European real estate in 2008: Spain and UK deep into the crisis / Eastern Europe near housing bubble burst


- Excerpt GEAB N°20 (December 16, 2007)-



European real estate in 2008: Spain and UK deep into the crisis / Eastern Europe near housing bubble burst
If you were a subscriber to the GEAB, you would have read what will follows as early as December 16th, 2007:

Before anticipating into detail housing market evolutions in these three European regions, we would like to drag our readers’ attention to the fact that the evolution of the main international currencies directly influences some of these markets. For instance, a large part of real estate in Eastern Europe is financed upon bank loans in Swiss Francs; meanwhile in Israel (1), the characteristic of the estate market is a major move away from the US dollar towards the national currency, the Shekel. Well paradoxically, it is for the same reason that Israeli operators are getting away from the US dollar and that the housing bubble will burst in a number of Central and Eastern European countries in the coming months, and that reason is the general loss of confidence in the US currency and the consequences this has on the foreign exchange market.
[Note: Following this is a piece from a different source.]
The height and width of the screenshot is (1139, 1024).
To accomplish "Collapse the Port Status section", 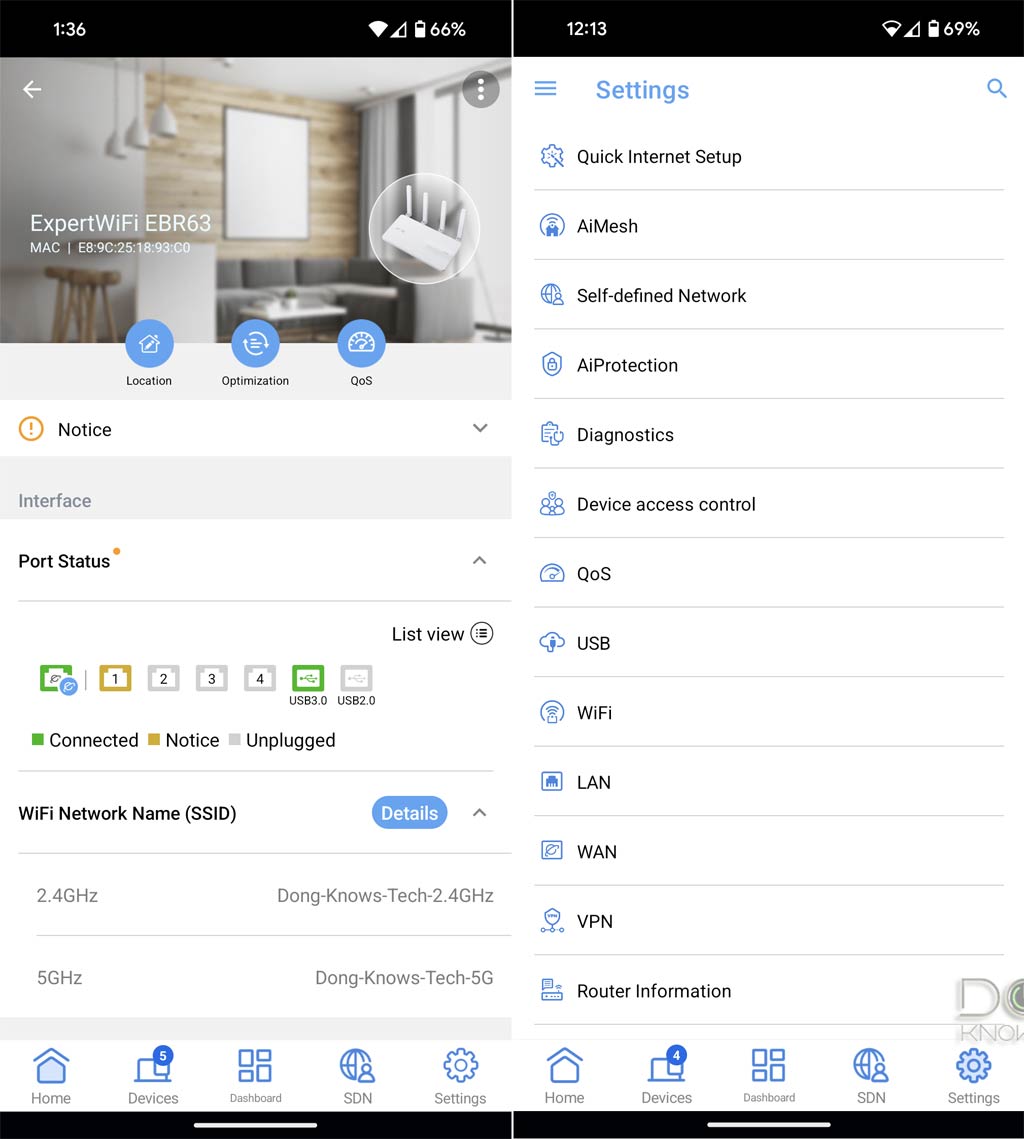I will click(480, 560).
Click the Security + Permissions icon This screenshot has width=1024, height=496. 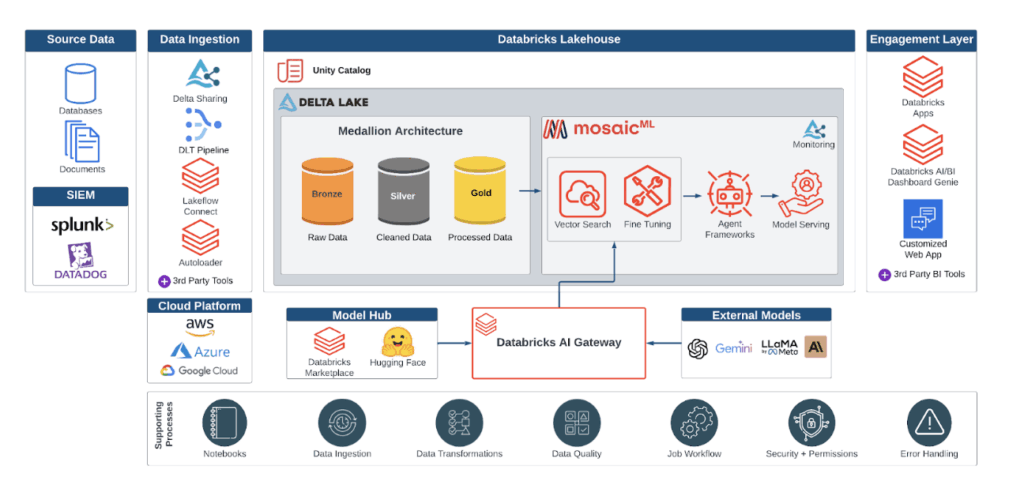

Before describing the situation in new EU member-states, let’s examine the evolution of two Western European markets which LEAP/E2020 predicted were about to decline, i.e. Spain and UK.

Spain

In Spain, the situation is clearly catastrophic recording up to 50% drops in home starts over one year and inventories of unsold homes jumping from 16.4 to 24.5 months on a national scale (2). Compared to 2006, the collapse is even more perceptible as projections for 2008 anticipate about 300,000 home starts while they anticipated more than 900,000 in 2006, corresponding to a 70% drop.
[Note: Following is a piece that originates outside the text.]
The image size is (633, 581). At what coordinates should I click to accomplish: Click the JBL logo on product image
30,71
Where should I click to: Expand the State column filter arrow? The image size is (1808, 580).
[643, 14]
The economic consequences of this collapse of the Spanish real estate market are desastrous. The entire estate and building industry is stricken (3). Spanish media are full of stories about estate agents not selling anything for months, or building companies whose work is frozen due to promotor insolvency. 75% of the 60,000 Spanish real estate agencies are expected to fail in 2008 (4).
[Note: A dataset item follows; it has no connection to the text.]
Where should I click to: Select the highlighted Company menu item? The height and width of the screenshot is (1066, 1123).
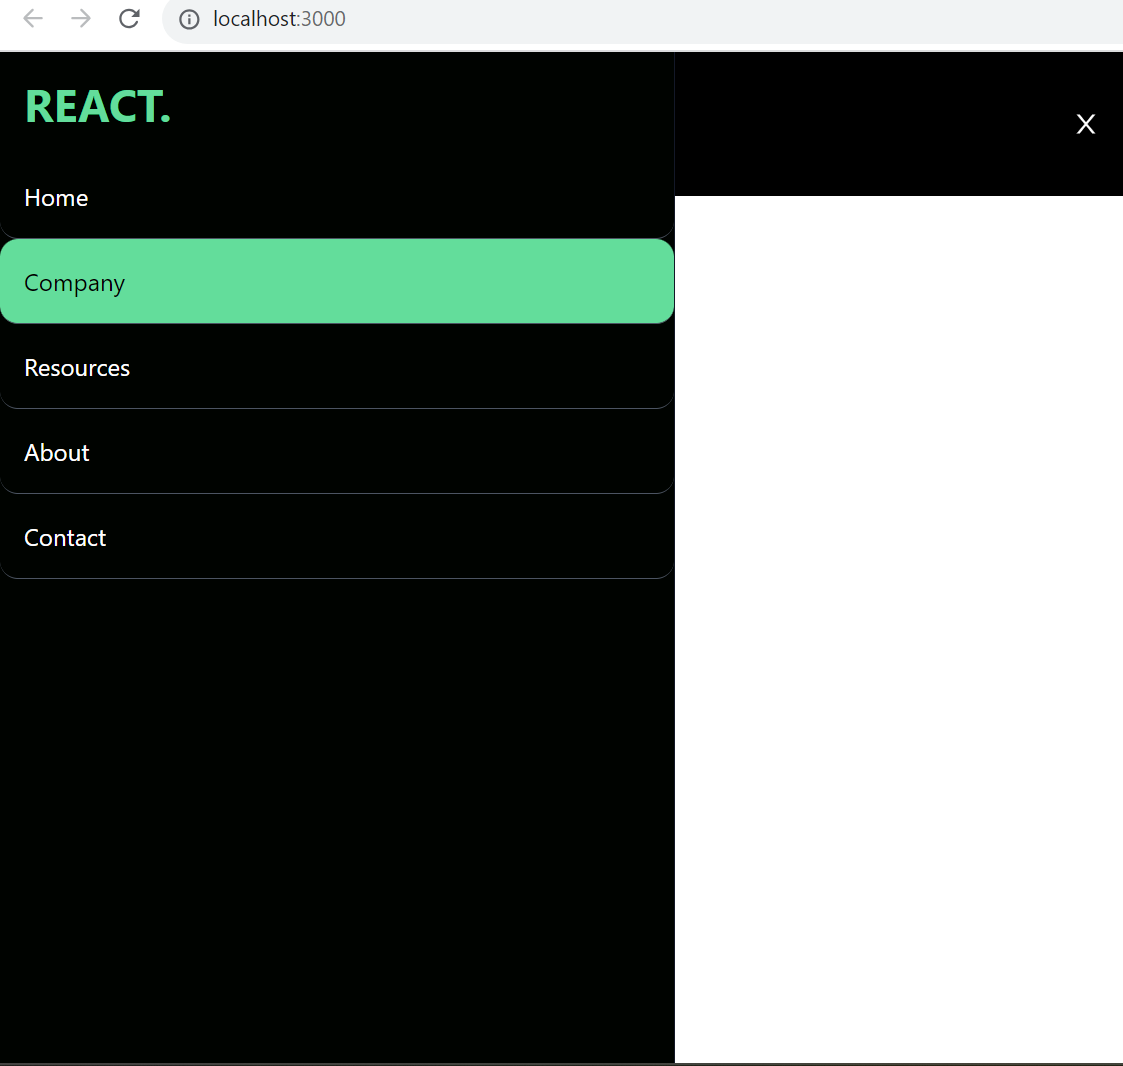tap(74, 282)
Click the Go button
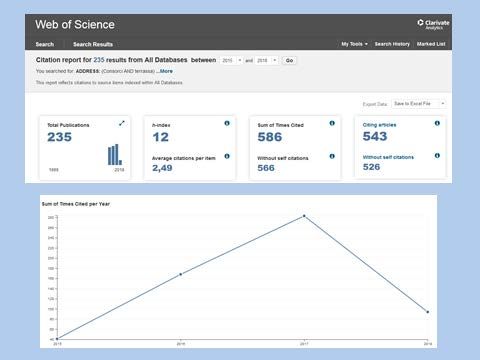 [x=289, y=60]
House prices in Spain (March 2006 – March 2007) – Source Spanish Ministry of Housing
House prices in Spain (March 2006 – March 2007) – Source Spanish Ministry of Housing
If, as anticipated by LEAP/E2020, 2007 was the year when the real estate bubble burst in Spain, 2008 will be for sure the year when a major economic and financial crisis soars throughout the country. All the declarations repeated by the Central Bank of Spain and the country’s major banks on the fact that this crisis has nothing in common with the US subprime crisis, are nothing but the normal soothing stance delivered whenever serious crises are ahead (all the more when they occur in a context of global credit crunch). And international investors are not fooled as illustrated by the fact that BBVA (Spain’s second largest bank) was unable to sell more than a quarter of a EUR 6.6 billion emission of mortgage-backed securities. As second most indebted country in the world (behind the US, see GEAB N°17) and with banks who fuelled to the last limit the housing bubble now bursting, Spain is ready to step into a severe social and economic crisis in 2008, according to our researchers. The collapse of the real estate market will go on and the country’s economy is heading towards a recession, in a context of national banking crisis strengthened by the international situation. This will be a decisive test, a life size one, for the leaders of the Eurozone.

United Kingdom


House prices in UK – Source Halifax
House prices in UK – Source Halifax
In the UK, the situation’s components are rather different though the direction is the same as in Spain. The British real estate market reversed in 2007 and the impact of the global financial crisis on the City (layoffs, end of super bonuses…) swept away the last factor that maintained under pressure the London and South-East markets. Today the City itself warns of 10% slump in British home prices in 2008 (5).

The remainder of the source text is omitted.